Records drawn from a dataset

BEGIN

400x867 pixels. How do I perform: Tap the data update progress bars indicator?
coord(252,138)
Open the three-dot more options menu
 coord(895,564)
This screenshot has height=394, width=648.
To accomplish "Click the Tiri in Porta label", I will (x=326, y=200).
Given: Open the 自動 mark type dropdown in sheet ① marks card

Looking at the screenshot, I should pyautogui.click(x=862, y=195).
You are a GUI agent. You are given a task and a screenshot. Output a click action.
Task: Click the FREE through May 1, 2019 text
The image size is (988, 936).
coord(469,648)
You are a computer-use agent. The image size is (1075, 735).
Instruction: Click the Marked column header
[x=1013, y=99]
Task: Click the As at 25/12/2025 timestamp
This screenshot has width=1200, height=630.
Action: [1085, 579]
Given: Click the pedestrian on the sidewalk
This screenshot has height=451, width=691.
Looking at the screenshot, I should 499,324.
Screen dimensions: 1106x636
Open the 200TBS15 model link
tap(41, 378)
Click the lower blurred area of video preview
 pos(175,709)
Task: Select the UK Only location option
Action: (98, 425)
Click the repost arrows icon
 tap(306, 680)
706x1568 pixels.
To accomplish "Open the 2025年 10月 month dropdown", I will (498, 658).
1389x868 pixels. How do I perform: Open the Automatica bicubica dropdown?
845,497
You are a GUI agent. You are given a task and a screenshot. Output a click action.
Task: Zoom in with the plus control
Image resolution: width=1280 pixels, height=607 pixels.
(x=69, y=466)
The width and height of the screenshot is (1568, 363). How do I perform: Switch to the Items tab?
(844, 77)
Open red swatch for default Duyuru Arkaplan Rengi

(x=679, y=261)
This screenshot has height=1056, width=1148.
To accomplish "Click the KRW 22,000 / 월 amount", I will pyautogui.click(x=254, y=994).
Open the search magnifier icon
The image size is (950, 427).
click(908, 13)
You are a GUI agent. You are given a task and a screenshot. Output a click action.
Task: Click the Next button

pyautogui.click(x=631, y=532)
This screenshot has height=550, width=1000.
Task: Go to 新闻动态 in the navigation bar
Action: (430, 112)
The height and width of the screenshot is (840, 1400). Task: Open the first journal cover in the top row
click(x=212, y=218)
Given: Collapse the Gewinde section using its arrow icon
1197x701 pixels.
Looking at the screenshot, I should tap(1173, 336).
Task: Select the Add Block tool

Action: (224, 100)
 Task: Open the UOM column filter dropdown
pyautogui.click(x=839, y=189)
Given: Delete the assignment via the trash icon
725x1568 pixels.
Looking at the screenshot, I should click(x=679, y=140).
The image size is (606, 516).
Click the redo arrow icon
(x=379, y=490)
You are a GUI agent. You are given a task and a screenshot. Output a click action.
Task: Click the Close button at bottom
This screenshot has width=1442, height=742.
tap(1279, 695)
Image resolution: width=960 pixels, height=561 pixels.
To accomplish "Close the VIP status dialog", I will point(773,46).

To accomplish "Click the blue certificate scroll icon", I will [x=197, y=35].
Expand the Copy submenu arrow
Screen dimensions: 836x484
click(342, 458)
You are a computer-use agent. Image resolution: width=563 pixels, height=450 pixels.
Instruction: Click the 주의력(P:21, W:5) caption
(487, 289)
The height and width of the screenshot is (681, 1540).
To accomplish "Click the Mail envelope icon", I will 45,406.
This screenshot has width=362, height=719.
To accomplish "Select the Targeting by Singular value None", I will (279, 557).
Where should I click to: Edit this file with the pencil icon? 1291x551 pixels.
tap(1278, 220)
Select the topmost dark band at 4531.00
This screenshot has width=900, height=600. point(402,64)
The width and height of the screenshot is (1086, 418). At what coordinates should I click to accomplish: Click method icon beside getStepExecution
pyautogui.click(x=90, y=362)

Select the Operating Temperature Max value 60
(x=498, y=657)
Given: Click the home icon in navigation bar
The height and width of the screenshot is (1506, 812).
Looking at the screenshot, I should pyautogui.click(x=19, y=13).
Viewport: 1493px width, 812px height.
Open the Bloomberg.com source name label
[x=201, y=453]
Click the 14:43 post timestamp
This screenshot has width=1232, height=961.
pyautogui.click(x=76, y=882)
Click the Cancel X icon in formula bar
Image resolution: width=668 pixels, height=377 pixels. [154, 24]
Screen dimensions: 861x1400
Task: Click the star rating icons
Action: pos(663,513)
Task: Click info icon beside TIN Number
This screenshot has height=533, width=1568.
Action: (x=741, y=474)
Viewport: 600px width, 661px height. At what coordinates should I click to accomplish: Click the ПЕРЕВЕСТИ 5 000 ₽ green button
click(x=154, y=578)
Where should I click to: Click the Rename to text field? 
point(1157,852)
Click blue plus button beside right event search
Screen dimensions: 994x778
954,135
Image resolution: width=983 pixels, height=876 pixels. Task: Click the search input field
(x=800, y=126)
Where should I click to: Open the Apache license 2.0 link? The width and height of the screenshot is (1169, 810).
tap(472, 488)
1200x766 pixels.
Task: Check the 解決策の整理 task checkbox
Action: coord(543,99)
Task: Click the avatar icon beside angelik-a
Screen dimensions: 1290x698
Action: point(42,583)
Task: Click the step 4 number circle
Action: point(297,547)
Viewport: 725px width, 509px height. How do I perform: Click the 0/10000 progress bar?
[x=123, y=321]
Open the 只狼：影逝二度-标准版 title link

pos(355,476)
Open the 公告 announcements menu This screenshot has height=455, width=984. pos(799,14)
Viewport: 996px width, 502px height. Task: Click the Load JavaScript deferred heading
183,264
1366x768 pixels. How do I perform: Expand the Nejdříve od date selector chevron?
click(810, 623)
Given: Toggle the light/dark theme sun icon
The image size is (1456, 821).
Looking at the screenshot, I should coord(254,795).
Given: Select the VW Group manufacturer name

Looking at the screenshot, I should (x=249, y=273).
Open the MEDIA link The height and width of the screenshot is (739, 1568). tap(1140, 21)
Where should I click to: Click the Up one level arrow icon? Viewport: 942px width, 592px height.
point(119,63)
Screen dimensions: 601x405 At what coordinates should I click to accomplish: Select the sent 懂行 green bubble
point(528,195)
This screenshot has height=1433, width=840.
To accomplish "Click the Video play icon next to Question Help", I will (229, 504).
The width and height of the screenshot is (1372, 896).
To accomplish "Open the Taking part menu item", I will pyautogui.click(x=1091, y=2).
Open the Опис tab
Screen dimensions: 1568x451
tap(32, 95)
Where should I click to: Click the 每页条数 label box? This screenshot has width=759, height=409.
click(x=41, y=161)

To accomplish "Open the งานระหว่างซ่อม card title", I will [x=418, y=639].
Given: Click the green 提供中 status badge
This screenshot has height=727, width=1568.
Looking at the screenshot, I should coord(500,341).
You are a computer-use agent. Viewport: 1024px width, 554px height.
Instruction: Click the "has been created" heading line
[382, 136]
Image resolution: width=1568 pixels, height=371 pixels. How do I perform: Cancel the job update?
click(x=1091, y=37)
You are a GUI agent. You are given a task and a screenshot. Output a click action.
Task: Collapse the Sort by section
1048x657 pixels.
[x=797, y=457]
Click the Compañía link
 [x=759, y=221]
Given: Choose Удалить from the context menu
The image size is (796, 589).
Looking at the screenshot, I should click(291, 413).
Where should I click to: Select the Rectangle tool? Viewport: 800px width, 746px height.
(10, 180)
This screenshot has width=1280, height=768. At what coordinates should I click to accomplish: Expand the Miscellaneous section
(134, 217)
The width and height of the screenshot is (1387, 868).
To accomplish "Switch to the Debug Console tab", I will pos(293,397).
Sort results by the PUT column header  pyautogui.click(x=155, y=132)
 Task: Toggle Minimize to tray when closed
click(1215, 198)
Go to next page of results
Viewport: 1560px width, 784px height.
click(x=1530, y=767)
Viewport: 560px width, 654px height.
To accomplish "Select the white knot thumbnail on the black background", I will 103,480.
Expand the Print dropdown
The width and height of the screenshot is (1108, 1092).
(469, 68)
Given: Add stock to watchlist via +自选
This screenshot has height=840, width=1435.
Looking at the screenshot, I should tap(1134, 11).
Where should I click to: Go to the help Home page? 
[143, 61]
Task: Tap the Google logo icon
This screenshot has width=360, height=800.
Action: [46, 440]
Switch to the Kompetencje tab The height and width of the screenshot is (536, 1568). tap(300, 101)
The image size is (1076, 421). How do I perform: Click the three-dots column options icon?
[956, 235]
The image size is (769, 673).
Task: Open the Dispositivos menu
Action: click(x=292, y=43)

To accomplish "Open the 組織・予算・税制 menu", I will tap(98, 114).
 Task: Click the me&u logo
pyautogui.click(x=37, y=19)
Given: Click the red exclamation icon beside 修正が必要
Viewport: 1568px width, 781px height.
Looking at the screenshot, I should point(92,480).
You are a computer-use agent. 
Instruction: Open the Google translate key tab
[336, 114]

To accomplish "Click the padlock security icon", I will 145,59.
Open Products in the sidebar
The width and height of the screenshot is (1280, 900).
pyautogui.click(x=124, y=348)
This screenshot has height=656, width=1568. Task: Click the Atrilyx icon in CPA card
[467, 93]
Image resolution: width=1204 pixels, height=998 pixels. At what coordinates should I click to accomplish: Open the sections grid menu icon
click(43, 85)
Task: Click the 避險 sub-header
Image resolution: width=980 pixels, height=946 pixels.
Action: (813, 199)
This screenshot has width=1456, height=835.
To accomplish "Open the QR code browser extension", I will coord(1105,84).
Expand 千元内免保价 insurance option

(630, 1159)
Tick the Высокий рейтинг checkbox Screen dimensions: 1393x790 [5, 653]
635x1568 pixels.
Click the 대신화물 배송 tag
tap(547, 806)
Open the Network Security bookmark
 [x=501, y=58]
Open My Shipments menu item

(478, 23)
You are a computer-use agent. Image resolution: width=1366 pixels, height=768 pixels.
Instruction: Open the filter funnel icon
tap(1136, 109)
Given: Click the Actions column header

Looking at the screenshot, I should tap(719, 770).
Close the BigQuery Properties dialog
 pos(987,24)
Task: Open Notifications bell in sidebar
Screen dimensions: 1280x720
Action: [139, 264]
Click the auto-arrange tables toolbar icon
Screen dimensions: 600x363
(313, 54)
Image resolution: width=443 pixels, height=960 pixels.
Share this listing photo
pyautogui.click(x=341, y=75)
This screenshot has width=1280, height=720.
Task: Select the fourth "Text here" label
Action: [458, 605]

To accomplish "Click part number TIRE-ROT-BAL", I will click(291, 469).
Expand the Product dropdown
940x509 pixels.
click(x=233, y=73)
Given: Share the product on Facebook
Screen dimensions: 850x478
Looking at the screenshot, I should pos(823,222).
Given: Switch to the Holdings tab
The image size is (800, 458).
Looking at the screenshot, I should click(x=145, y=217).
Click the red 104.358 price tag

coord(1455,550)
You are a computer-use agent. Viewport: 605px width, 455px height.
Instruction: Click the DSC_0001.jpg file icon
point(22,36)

END

## EXERCISE
Copy nothing beyond the line containing "Task: Click the FREE through May 1, 2019 text". Transcribe exactly from the first line of the entries down to that line, inclusive.

## SOLUTION TO THE EXERCISE
400x867 pixels. How do I perform: Tap the data update progress bars indicator?
coord(252,138)
Open the three-dot more options menu
 coord(895,564)
This screenshot has height=394, width=648.
To accomplish "Click the Tiri in Porta label", I will (x=326, y=200).
Given: Open the 自動 mark type dropdown in sheet ① marks card

Looking at the screenshot, I should pyautogui.click(x=862, y=195).
You are a GUI agent. You are given a task and a screenshot. Output a click action.
Task: Click the FREE through May 1, 2019 text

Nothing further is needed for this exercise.